> On Wed, 21 Apr 2010, Greg Freemyer wrote:
>
>> >>>>> Mmm.. If that's what it is doing, then this patch set would be a
>> >>>>> complete disaster.
>> >>>>> It would take *hours* to do the initial TRIM.
>> >
>> > Except it doesn't. Lukas did provide numbers in his original email.
>> >
>>
>> Looking at the benchmarks (for the first time) at
>>
http://people.redhat.com/jmoyer/discard/ext4_batched_discard/
>>
>> I don't see anything that says how long the proposed trim ioctl takes
>> to complete on the full filesystem.
>
> Well, it strongly depends on how is the file system fragmented. On the
> fresh file system (147G) the initial ioctl takes 2 seconds to finish (it
> may be worth to mention that on another SSD (111G) it takes 56s).
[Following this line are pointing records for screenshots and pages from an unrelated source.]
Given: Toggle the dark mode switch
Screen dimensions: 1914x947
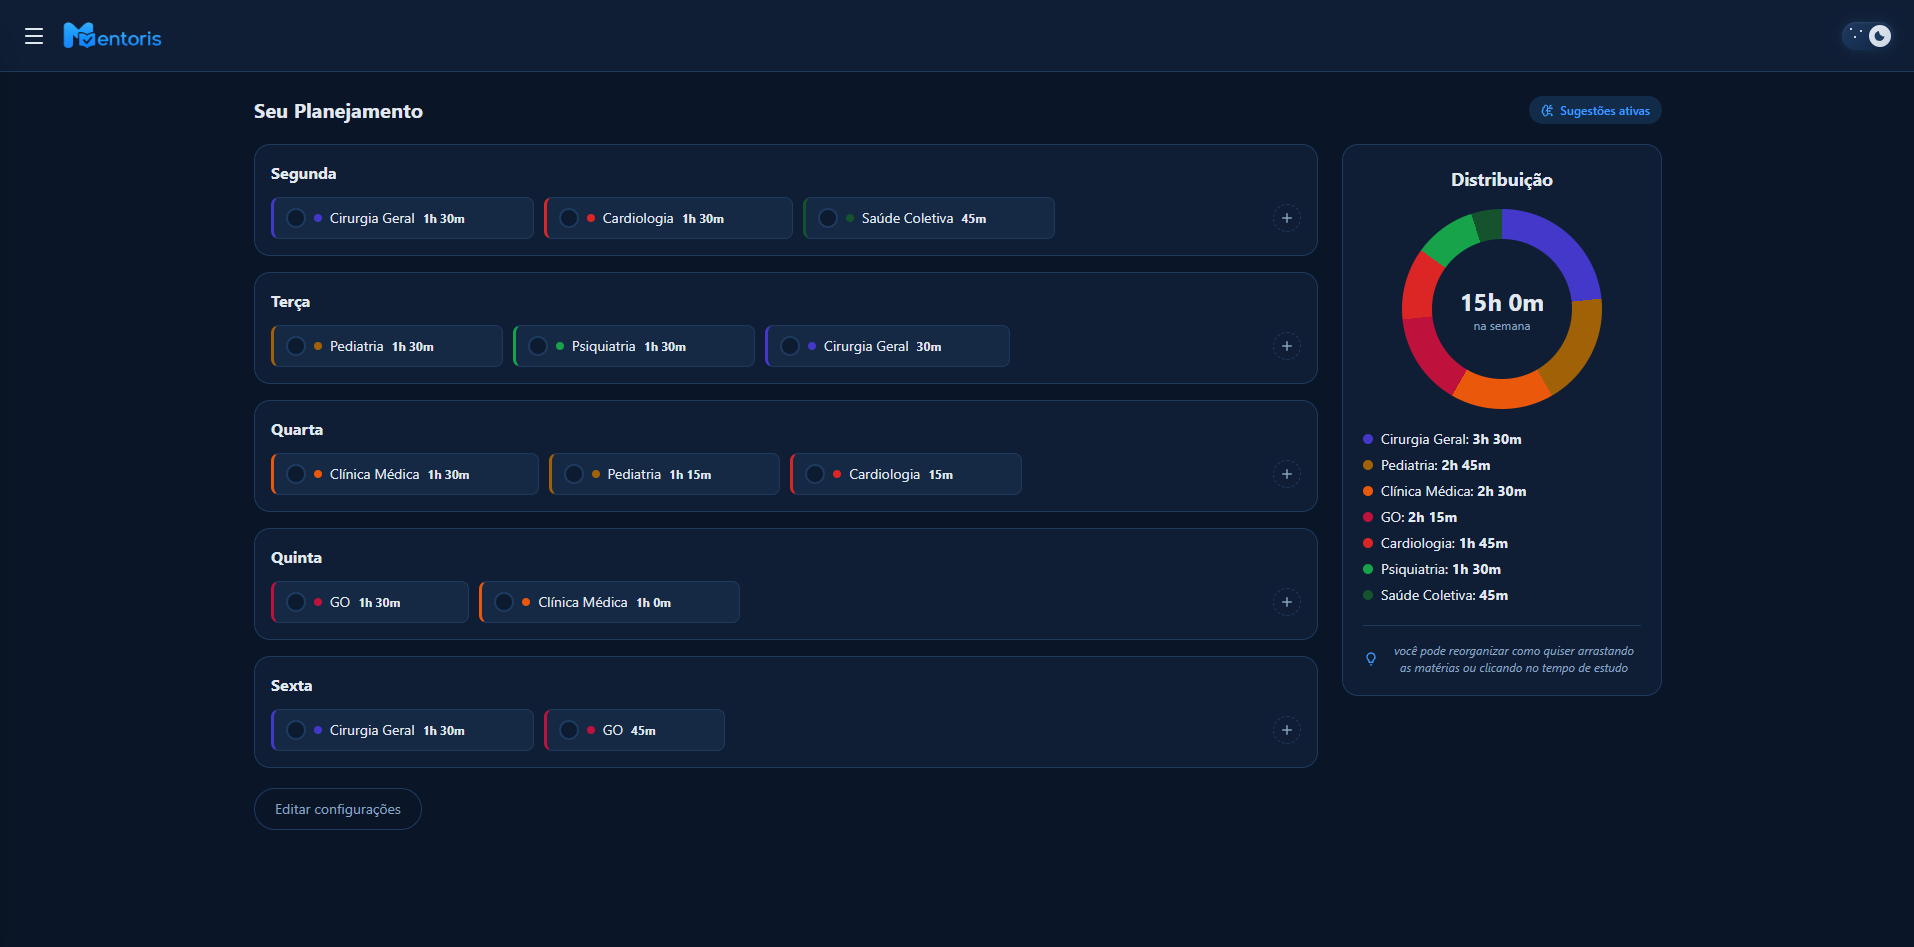Looking at the screenshot, I should tap(1867, 36).
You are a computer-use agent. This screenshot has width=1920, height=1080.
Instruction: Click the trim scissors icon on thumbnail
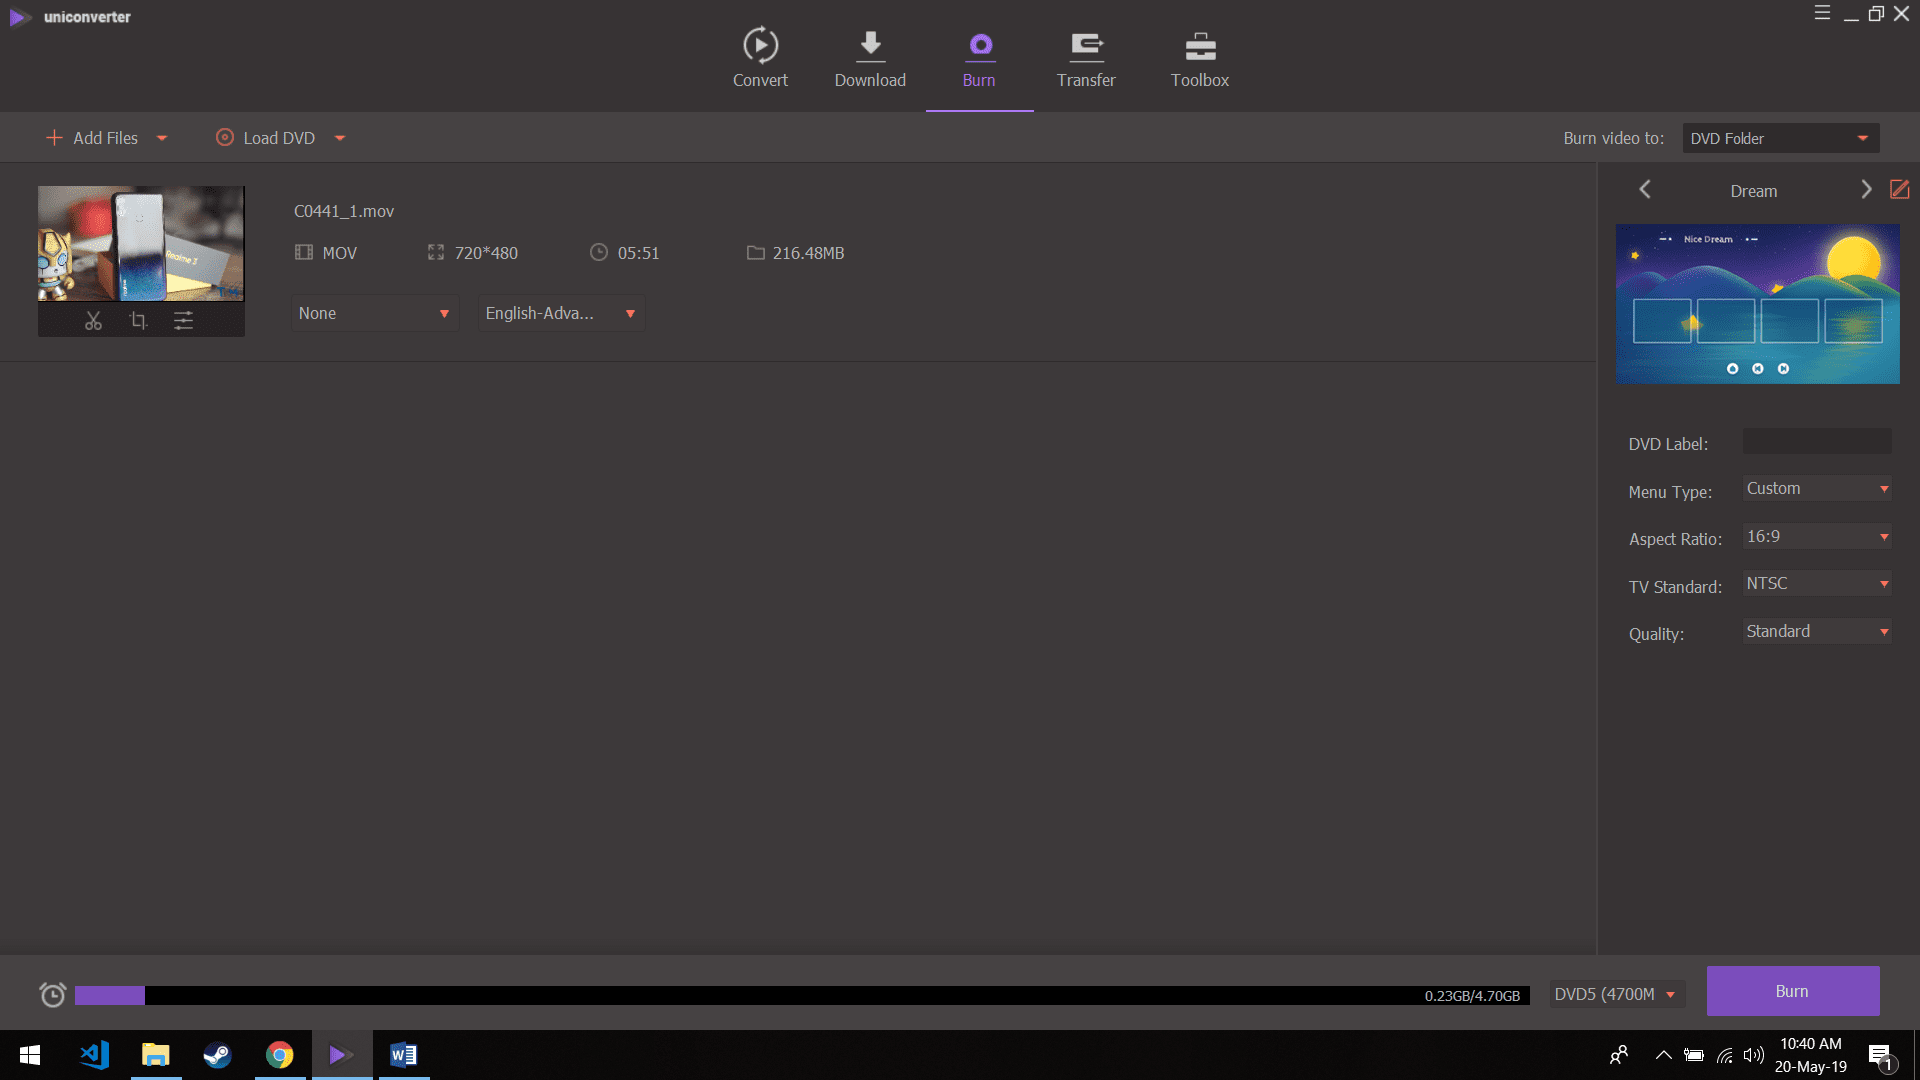pos(94,320)
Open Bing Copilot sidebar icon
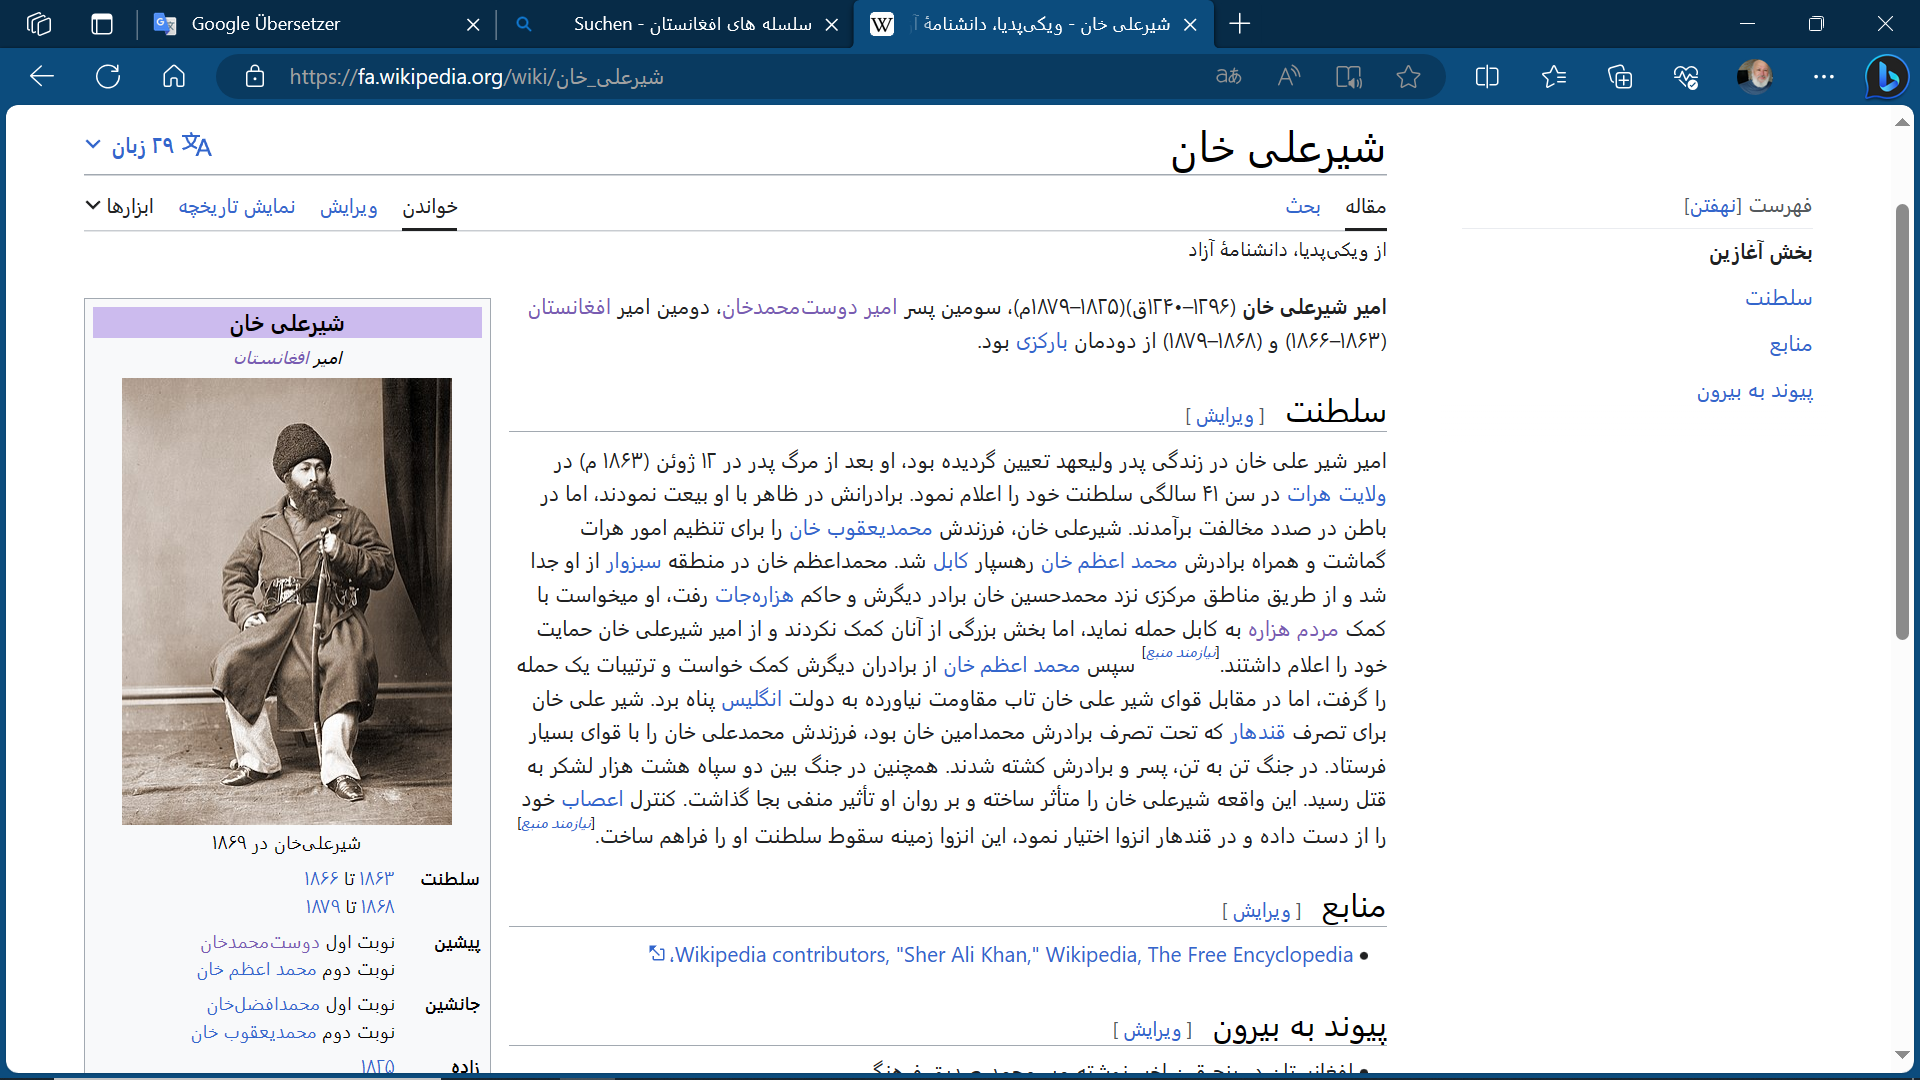This screenshot has width=1920, height=1080. tap(1887, 77)
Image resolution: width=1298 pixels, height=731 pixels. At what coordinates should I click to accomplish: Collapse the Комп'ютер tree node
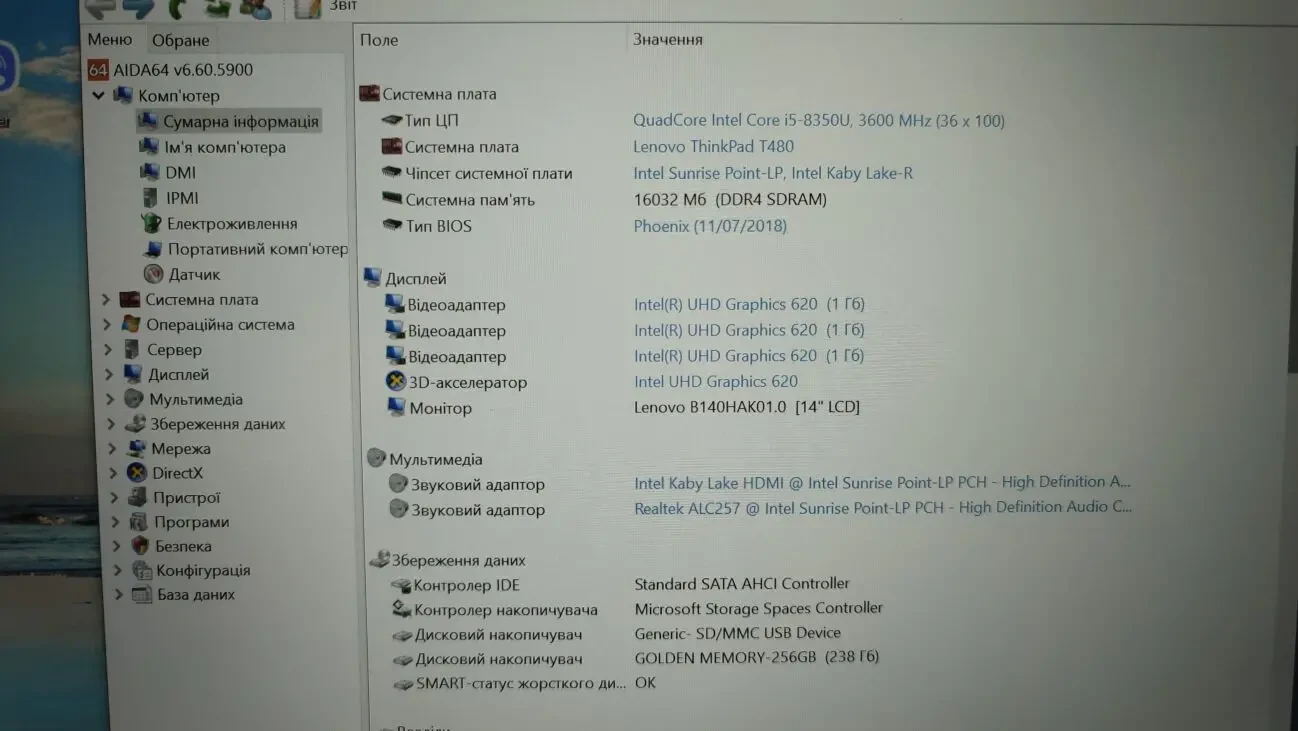pos(98,95)
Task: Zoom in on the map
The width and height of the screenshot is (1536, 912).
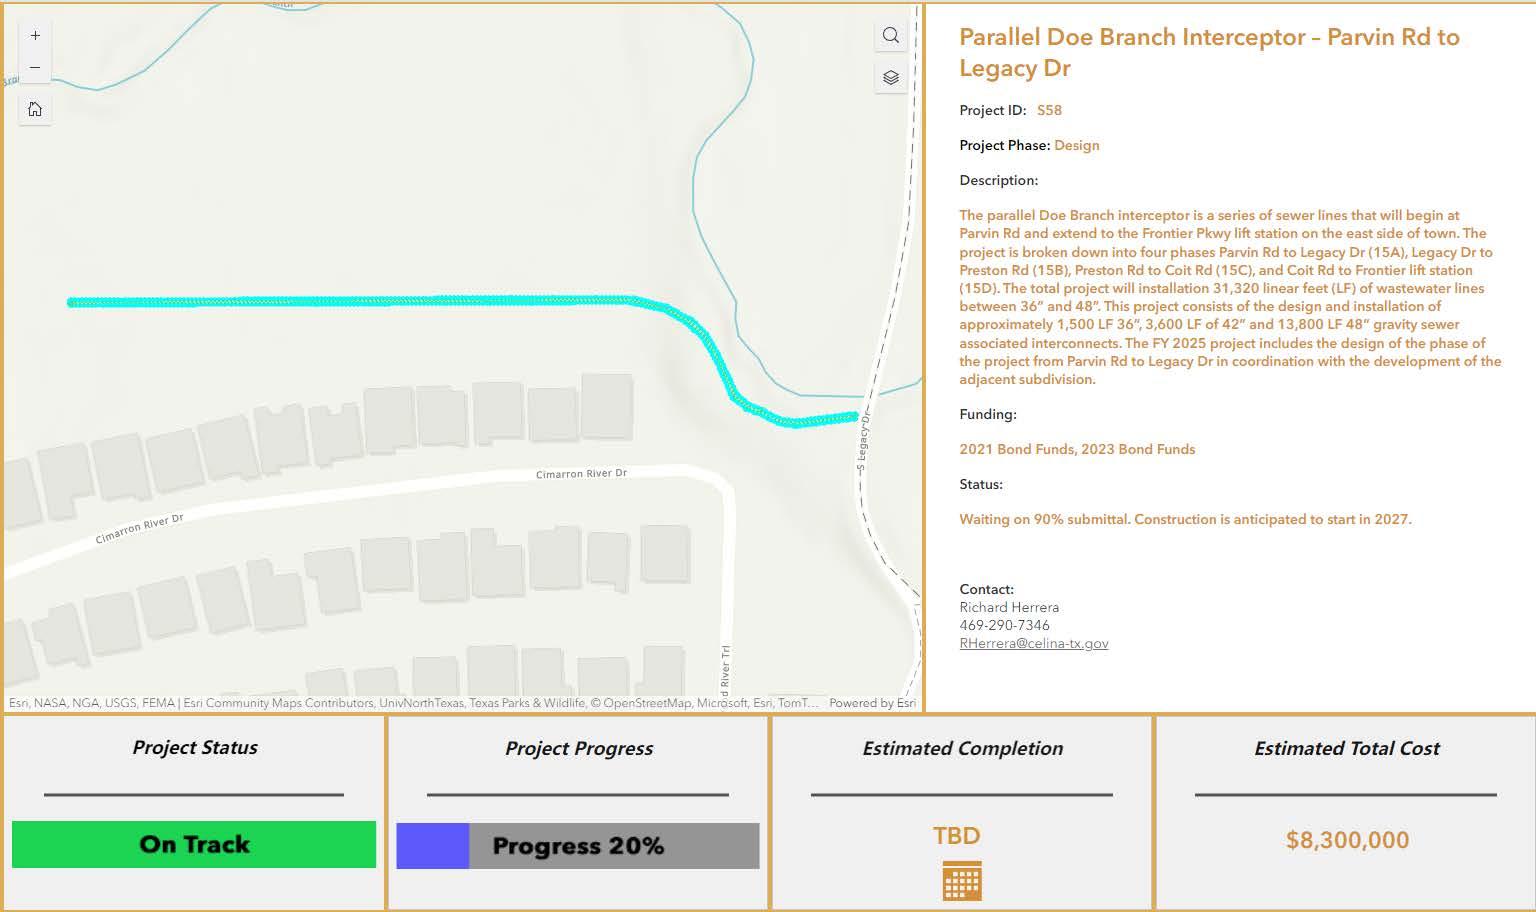Action: 35,36
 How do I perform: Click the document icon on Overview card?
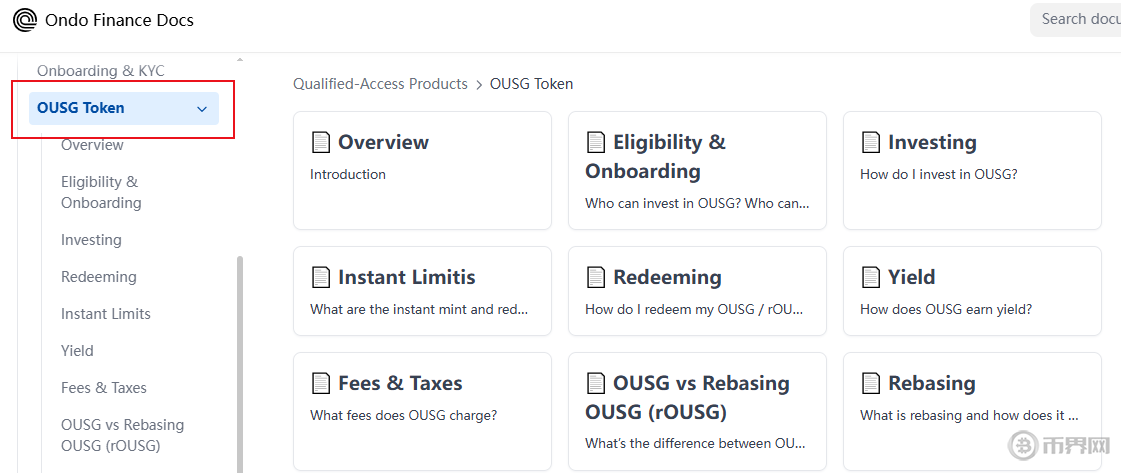[321, 142]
I will
> try to get some numbers for the "usual" file system (not full, not
> fresh).
>
>>
>> What they do show is that with the 3 test SSDs used for this
>> benchmark, the current released discard implementation is a net loss.
>> ie. You are better off running without the discards for all 3 vendors.
>> (at least under the conditions tested.)
>>
>> After the patch is applied and optimizing the discards to large free
>> extents only, it works out to same performance with or without the
>> discards. ie. no net gain or loss.
>>
>> That is extremely cool because one assumes that the non-discard case
>> would degrade over time, but that the discard case will not.
>>
>> So that argues for the current proposed patch going in.
>>
>> But quoting from the first email:
>>
>> ==
>> The basic idea behind my discard support is to create an ioctl which
>> walks through all the free extents in each allocating group and discard
>> those extents. As an addition to improve its performance one can specify
>> minimum free extent length, so ioctl will not bother with shorter extents.
>>
>> This of course means, that with each invocation the ioctl must walk
>> through whole file system, checking and discarding free extents, which
>> is not very efficient. The best way to avoid this is to keep track of
>> deleted (freed) blocks. Then the ioctl have to trim just those free
>> extents which were recently freed.
>>
>> In order to implement this I have added new bitmap into ext4_group_info
>> (bb_bitmap_deleted) which stores recently freed blocks. The ioctl then
>> walk through bb_bitmap_deleted, compare deleted extents with free
>> extents trim them and then removes it from the bb_bitmap_deleted.
>>
>> But you may notice, that there is one problem. bb_bitmap_deleted does
>> not survive umount. To bypass the problem the first ioctl call have to
>> walk through whole file system trimming all free extents. But there is a
>> better solution to this problem. The bb_bitmap_deleted can be stored on
>> disk an can be restored in mount time along with other bitmaps, but I
>> think it is a quite big change and should be discussed further.
>> ==
>>
>> The above seems to argue against the patch going in until the
>> mount/umount issues are addressed.
>
> I do not know much about how production system is being used, but I
> doubt this is that big issue. Sure the initial ioctl takes long to
> finish and there is a place for improvement, there was a proposal to
> do the initial trim at mount time. I do not think that it is wise,
> why to block mount, when the trim can be run at background when the fs
> is mounted ? Of course there will be some performance loss, while ioctl
> will be in progress, but it will not block.
>
> There are also another way to overcome this problem. We can assure that
> the file system is left trimmed after umount. To do this, we can simply
> trim the fs at umount time. I think this won't be any problem and we even
> do not prolong the umount time too much, because we will not trim whole
> fs, but just recently freed blocks.
>
> This of course bring another problem, when the system is not properly
> terminated and the umount is not properly finished (or done at all). But
> this can be solved in fsck at boot time I think. This will entirely
> eliminate the need to trim the whole fs (except the fsck obviously),
> since it is done when fs is created.
>
>>
>> So in addition to this patch, Lukas is proposing a on disk change to
>> address the fact that calling trim upteen times at mount time is too
>> slow.
>>
>> Per Mark's testing of last summer, an alternative solution is to use a
>> vectored trim approach that is far more efficient.
>
> Vectored trim will be great, I did not tested anything like that but
> obviously it will strongly reduce time needed to trim the fs. But we do
> not have this support just yet.
>
>>
>> Mark's benchmarks showed this as doable in seconds which seems like a
>> reasonable amount of time for a mount time operation.
>>
>> Greg
>>
>
>
> And also, currently I am rewriting the patch do use rbtree instead of the
> bitmap, because there were some concerns of memory consumption. It is a
> question whether or not the rbtree will be more memory friendly.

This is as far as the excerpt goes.